Belief  /  Origin Story

The Religious and Anti-Chinese Roots of “Replacement” Theory

Anti-Chinese hate took vicious and violent forms. Religion was at the heart of it.

“Heathens” were understood to be people who worshiped anything but the one true God, misdirecting their energies to the worship of nature, idols, or their own dead. Originally, the term referred to those Europeans who lived on the edges of society and rejected the new Christian religion, choosing instead to worship the old gods like Thor and Odin. Over time, the term expanded to include anyone who fell outside of the Abrahamic traditions – not Christians, not Muslims, not Jews. Europeans and Euro-Americans read all of these “heathens” through the same lens, as people who didn’t know how to take care of their bodies or their lands, and who needed Christians to help. Activated by the Great Commission’s charge to “make disciples of all nations,” missionaries went overseas to try to do just that.

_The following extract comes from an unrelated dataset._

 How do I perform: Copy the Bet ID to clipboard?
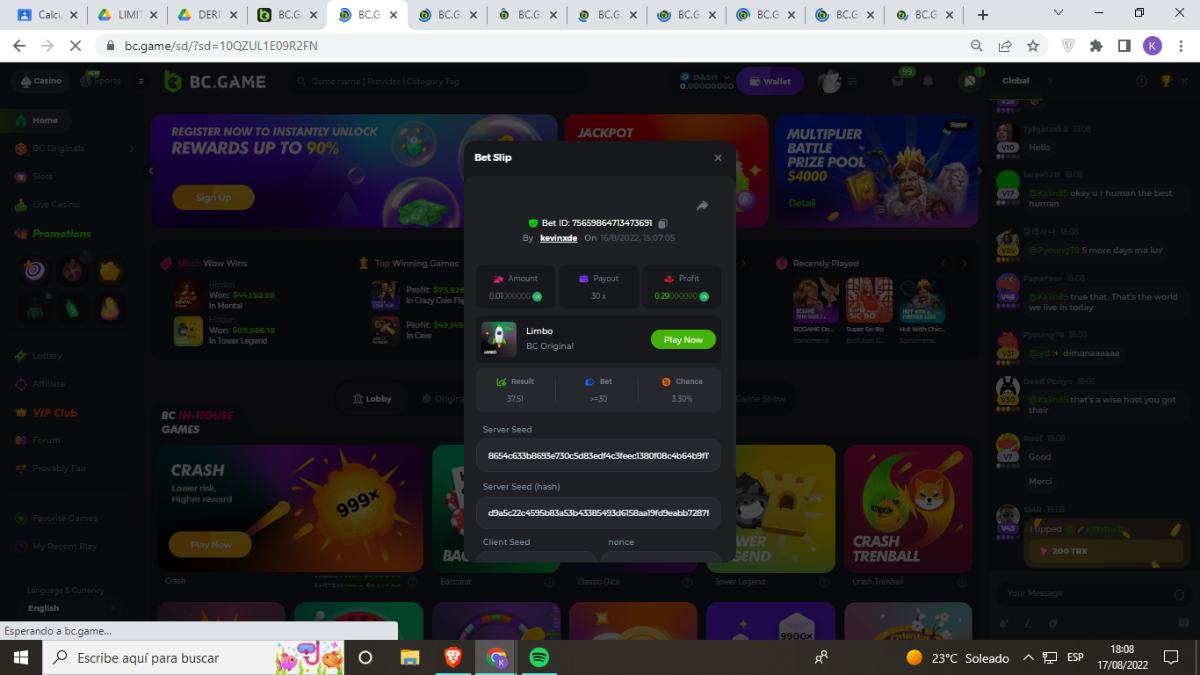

But it was one thing to go to the “heathen,” and quite another when the “heathen” began arriving on America’s shores. Though some ministers continued to see the arrival of the Chinese as an opportunity to convert them, others, like Blakeslee, began to claim that immigration restriction was necessary to keep America itself from becoming heathenized. The Great Commission needed to become the Great Omission, omitting anyone who threatened to replace the white American Christian way of life with something else. To think otherwise, Blakeslee alleged, was “false Christianity, false benevolence, false patriotism.” America needed to be a fortress. True “patriots” needed to defend that fortress in order to preserve a way of life that the rest of the world was supposed to emulate – but only from a distance.

There was a crucial economic component to anti-Chinese hostility. White laborers worried about Chinese competition and feared that capitalist elites were bringing Chinese workers into the country to take the place of Black labor after the Civil War, pricing white laborers out of existence. This, too, anticipates the “Great Replacement” theory’s belief that “American elites are conspiring to replace so-called real Americans with immigrants from poor countries.”

But fear of economic competition from the Chinese also had religious roots. Heathenism was supposed to be the reason for the negative qualities the Chinese brought to America. Anti-Chinese demagogues claimed that Chinese laborers were willing to live on next to nothing, crowding into tenements in Chinatown and making meals from rats, because their “heathen” religion taught them to devote all their energy and earnings to dead ancestors. Focusing on their dead, they supposedly neglected their living, bringing down the quality of life wherever they went. As Reverend William Lobscheid, pastor of San Francisco’s United German Evangelical Lutheran St. Mark’s Church, put it in 1873, “Is this lack of public spirit not a proof that you are Pagan?”